The results of the study by the Tata Memorial Centre show that a commonly available and inexpensive drug, carboplatin, increased the cure rate and survival of a very aggressive type of breast cancer, called triple-negative breast cancer, especially among young women. Until the results of this study there was no conclusive evidence that this drug should be routinely used as part of the treatment of this disease.
Dr Sudeep Gupta, Professor of Medical Oncology at Tata Memorial Centre, presented the results of the landmark ‘TMC Study – Platinum in TNBC’ at the ongoing San Antonio Breast Cancer Symposium, which is the largest and most important breast cancer conference in the world. Dr Rajendra A Badwe, Director TMC, is the Principal Investigator of this study, which was conducted by the Breast Cancer Working Group of Tata Memorial Centre, Mumbai.
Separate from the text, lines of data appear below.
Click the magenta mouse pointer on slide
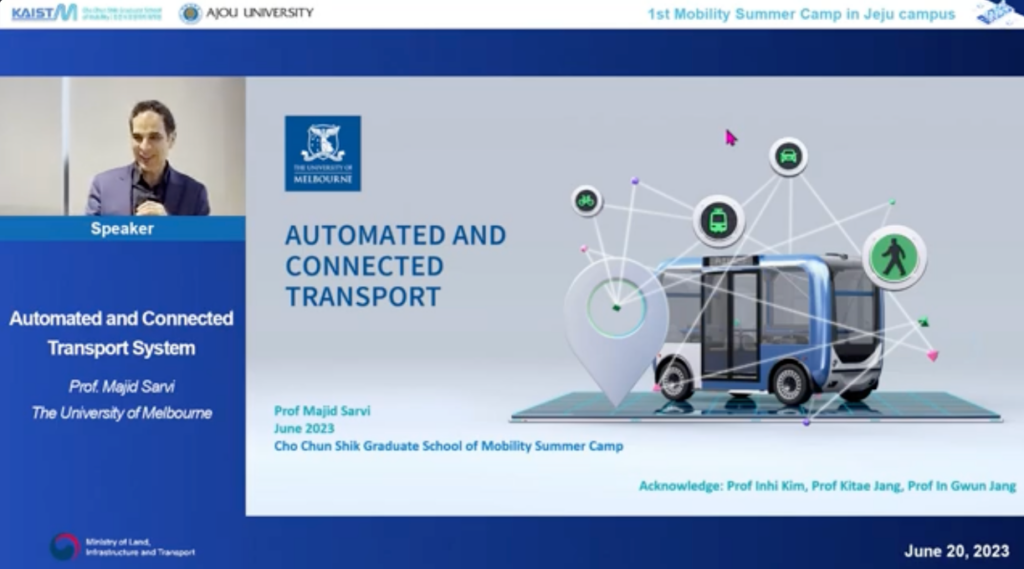Image resolution: width=1024 pixels, height=569 pixels. point(731,138)
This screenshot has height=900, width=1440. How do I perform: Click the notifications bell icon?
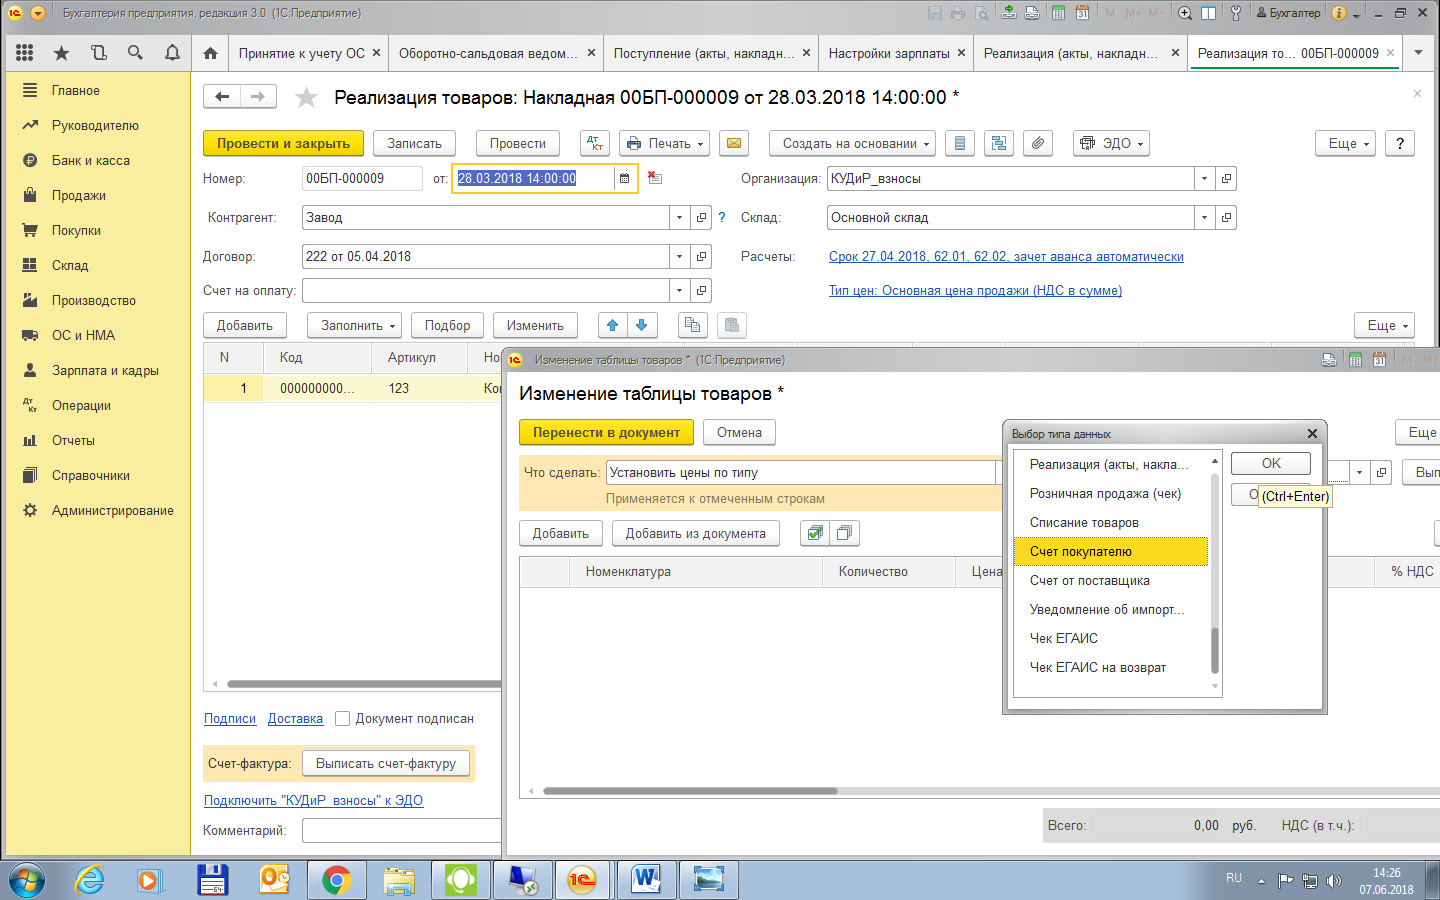coord(172,53)
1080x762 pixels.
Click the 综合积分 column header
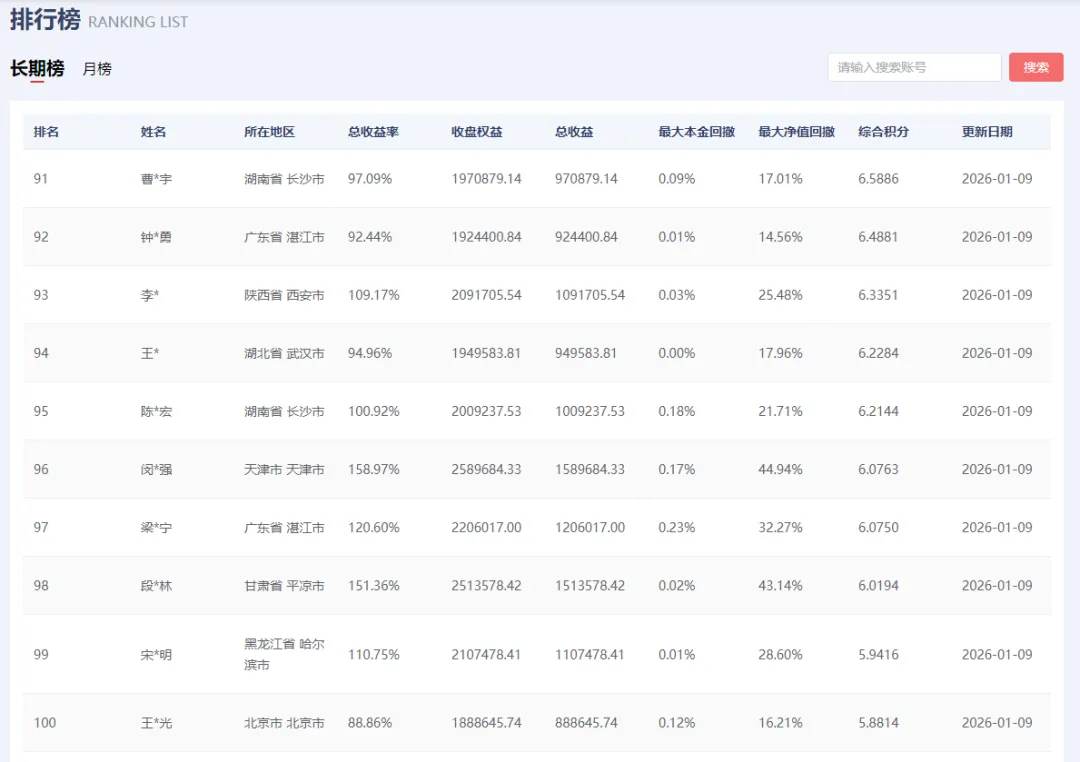tap(884, 132)
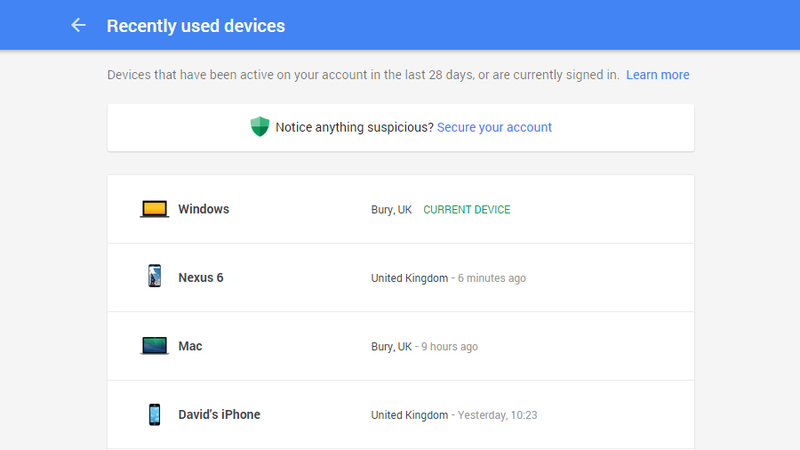Viewport: 800px width, 450px height.
Task: Expand the Mac device entry
Action: (x=401, y=346)
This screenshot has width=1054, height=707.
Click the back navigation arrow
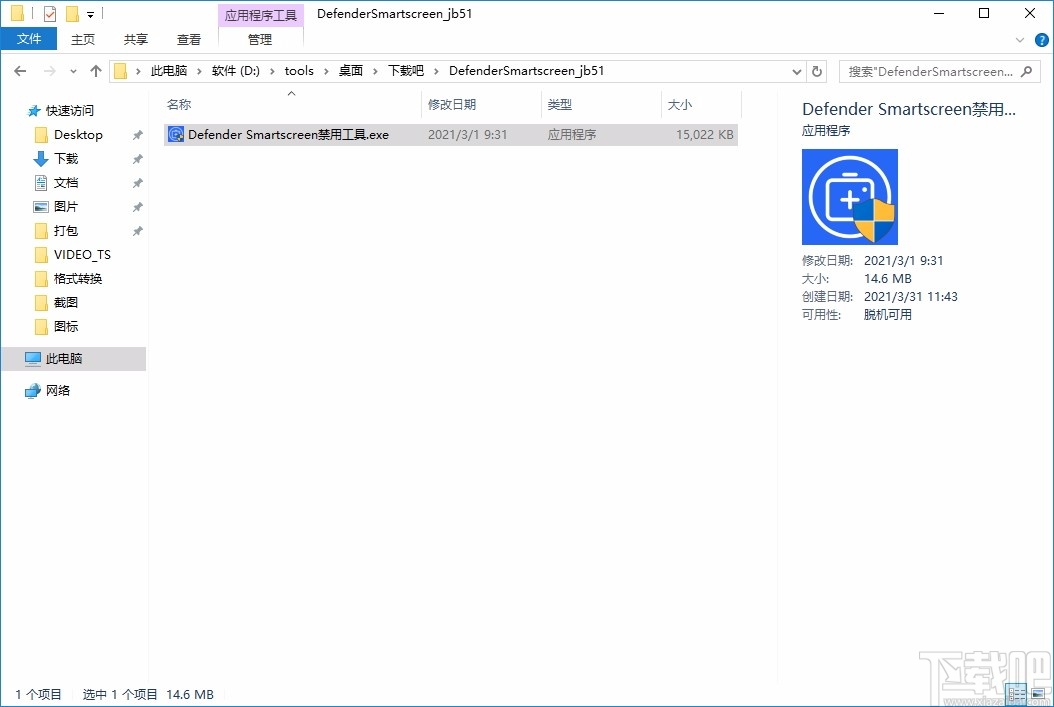point(19,71)
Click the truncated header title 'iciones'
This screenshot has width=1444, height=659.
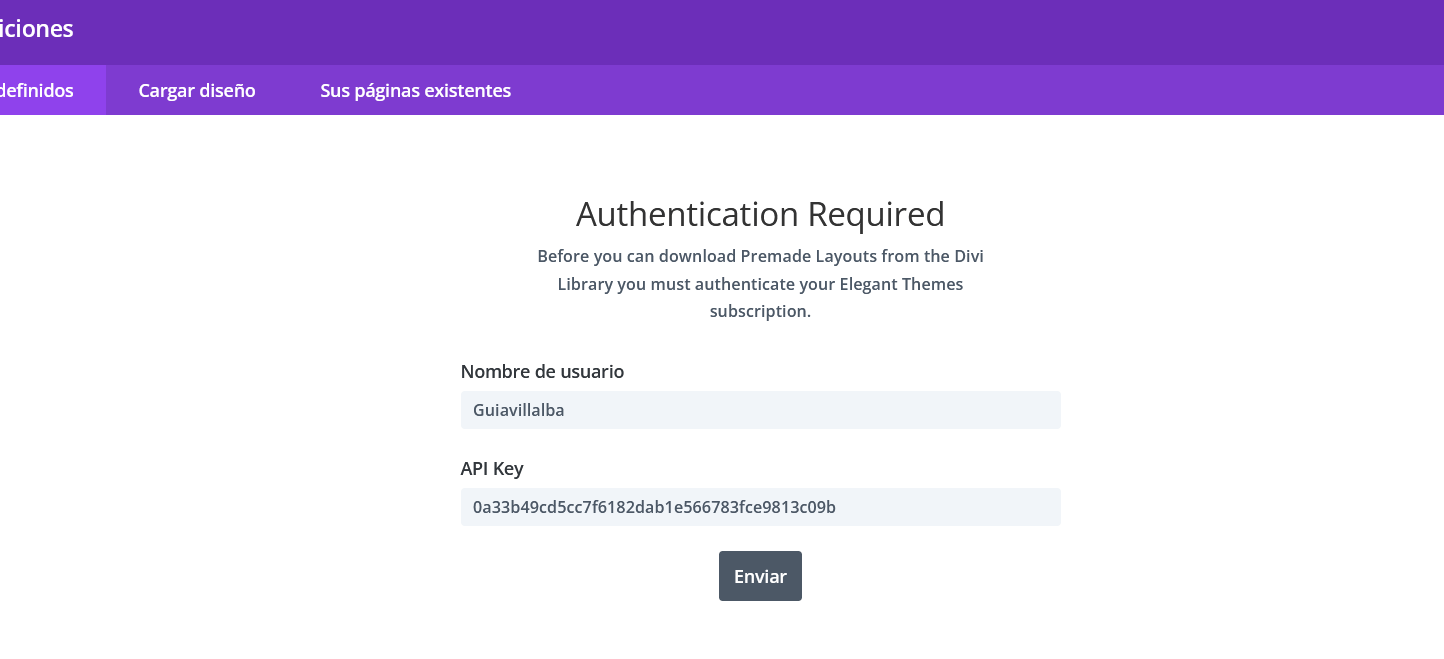[x=37, y=29]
The study was a randomised controlled trial which enrolled women with stage II-III triple negative breast cancer from 2010 to 2020, who were divided into two groups, both of whom received chemotherapy to downstage the disease prior to surgery. Women in the standard treatment group received standard chemotherapy comprised of once per week paclitaxel for 8 weeks followed by doxorubicin plus cyclophosphamide every 3 weeks for four cycles.
In the platinum group, women received the same chemotherapy with the addition of injection carboplatin once per week for 8 weeks, given with paclitaxel. Women in both groups underwent surgery after the last cycle of chemotherapy followed by radiotherapy. They were then followed up once every six months.
Badwe explained the four main findings from this study. First, in the whole study population cure rate (5-year disease-free survival) increased by 6.6% from 64.1% in the standard arm to 70.7% in the platinum arm and the overall survival increased by 7.6% from 66.8% in the standard arm to 74.4 % in the platinum arm, which was statistically significant.
Second, when the results were analysed by age, the benefit of weekly carboplatin was almost exclusively confined to women younger than 50 years who had a large 12.5% increase in cure rate (5-year DFS 61.7% to 74.2%) and an 11.2% gain in overall survival (5-year overall survival 65.9% to 77.1%).
Third, platinum-based chemotherapy wiped the tumor clean as assessed by pathologists in the operated breast specimen (pathological complete response) in 61% of younger (</=50 years) patients compared with 41% by standard chemotherapy. Fourth, carboplatin-based chemotherapy was well tolerated without high rate of toxicity.
The results were hailed by oncologists worldwide as immediately practice defining. A commonly available and inexpensive treatment like carboplatin will now be routinely offered as part of pre-operative chemotherapy regimen to women with TNBC which is the most aggressive type of breast cancer. Given that TNBC constitutes about 30% of breast cancer in India and about 45% of breast cancer in women younger than 50 years, the implications of this result are very important.